Yokohama turns net loss into net gain
Yokohama Rubber Co. Ltd. posted net earnings of 11.5 billion yen on net sales of 466.4 billion yen for its fiscal year ended March 31, 2010. That compares to a net loss of 5.7 billion yen on sales of 517.3 billion yen for the previous fiscal year.
Based on the exchange rate on March 31, 2010, Yokohama recorded revenue of $124 million on sales of $5 billion. The income-to-sales ratio is 2.5%.
Yokohama says the profit turnaround "reflects a surge in operating profitability." Operating income rose 67.5%, to 21.5 billion yen.

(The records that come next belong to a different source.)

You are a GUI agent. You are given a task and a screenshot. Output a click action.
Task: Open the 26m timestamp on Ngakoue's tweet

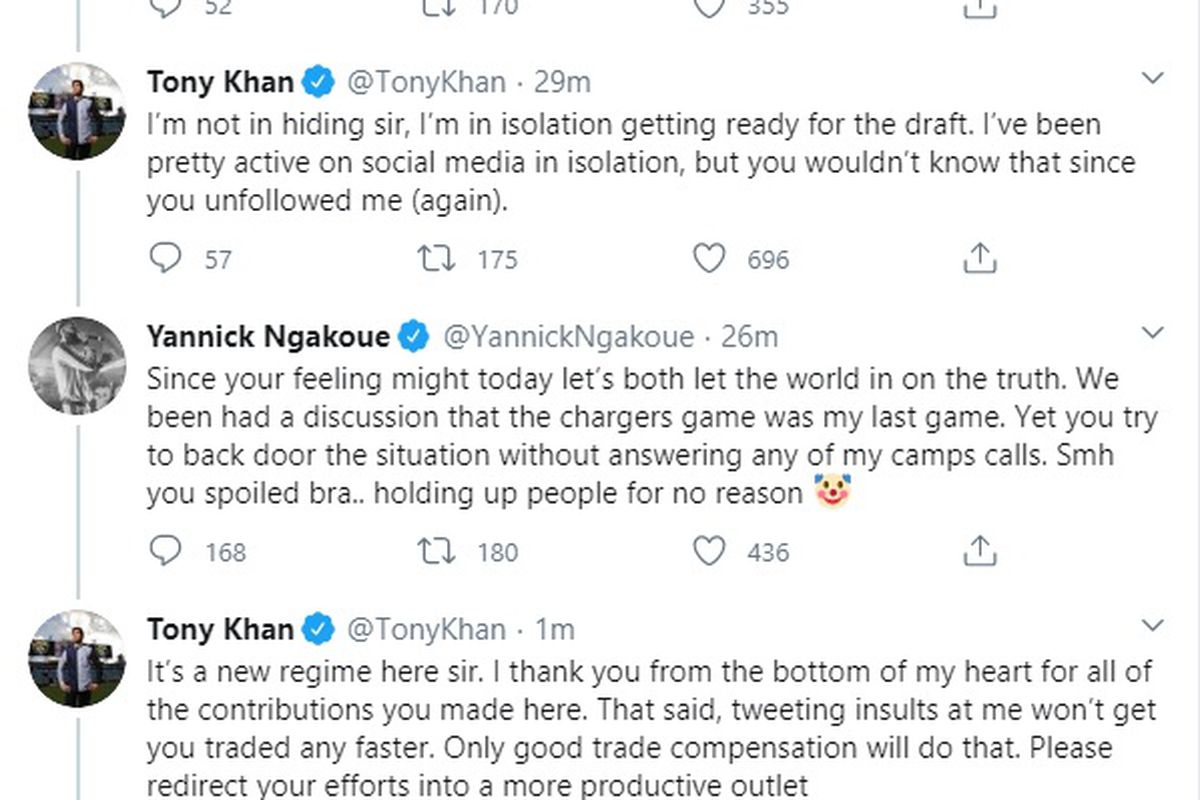pyautogui.click(x=749, y=337)
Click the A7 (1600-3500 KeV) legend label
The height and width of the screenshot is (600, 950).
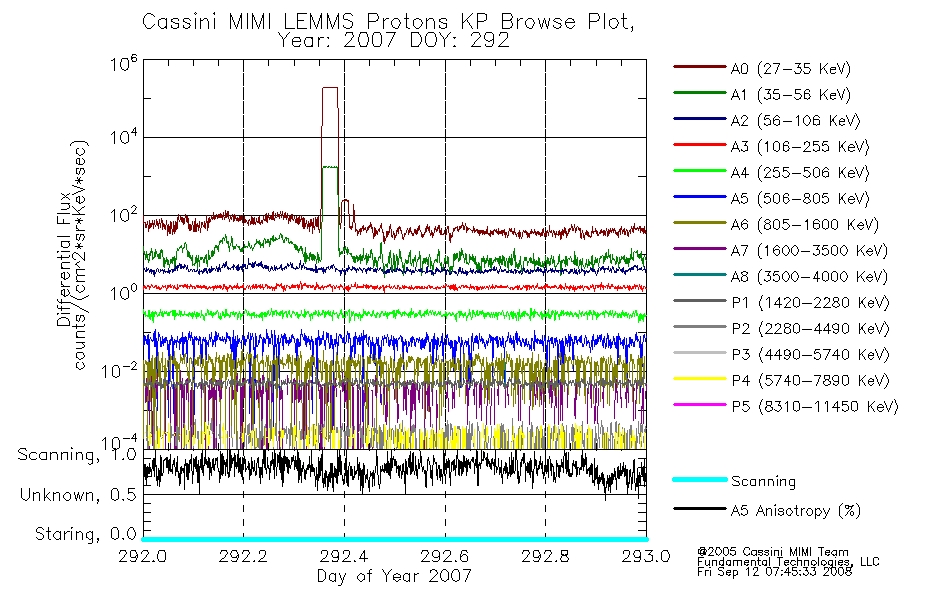pos(809,251)
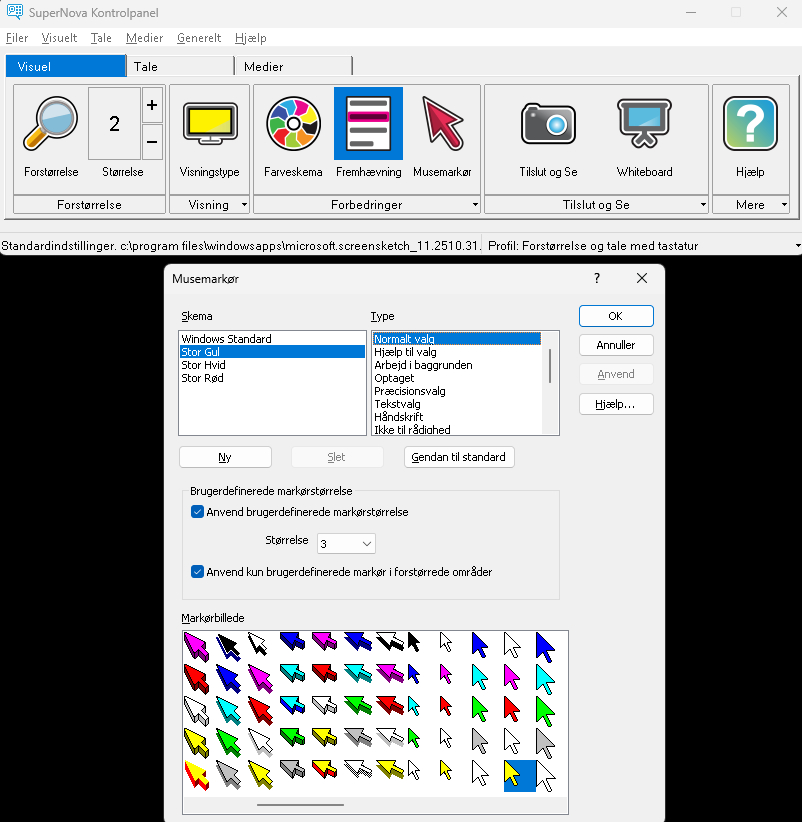Select the Fremhævning highlight icon
Viewport: 802px width, 822px height.
point(368,124)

Underlying Yokohama's surge in operating income were:
1. the reversal of the upward trend in raw material costs of recent years, and
2. the company's progress in reducing selling expenses and other costs.
Net profitability also benefited from "a sharp reduction in losses on currency translation adjustments."
Tire Group financial results
Sales declined 8.1% in Yokohama's Tire Group, to 367.5 billion yen (nearly $4 billion). The company noted that there was "renewed growth in sales of tires in Japan and overseas in the fiscal fourth quarter (January 1 to March 31, 2010)."
Operating income in the Tire Group more than doubled, rising 106.9%, from 9.9 billion yen to 20.5 billion yen.
"The downturn in raw material costs and Yokohama's cost-cutting measures more than compensated for the decline in sales," according to the company.
Yokohama projects a 30.4% decline in net income, to 8 billion yen, in its fiscal year from April 1, 2010, to March 31, 2011.
Management expects net sales to rise 11.5%, to 520 billion yen, "buoyed by growing demand in an improving economic environment." However, it expects operating income to decline 16.1%, to 18 billion yen, based on "the appreciation of the yen and resurgent raw material costs."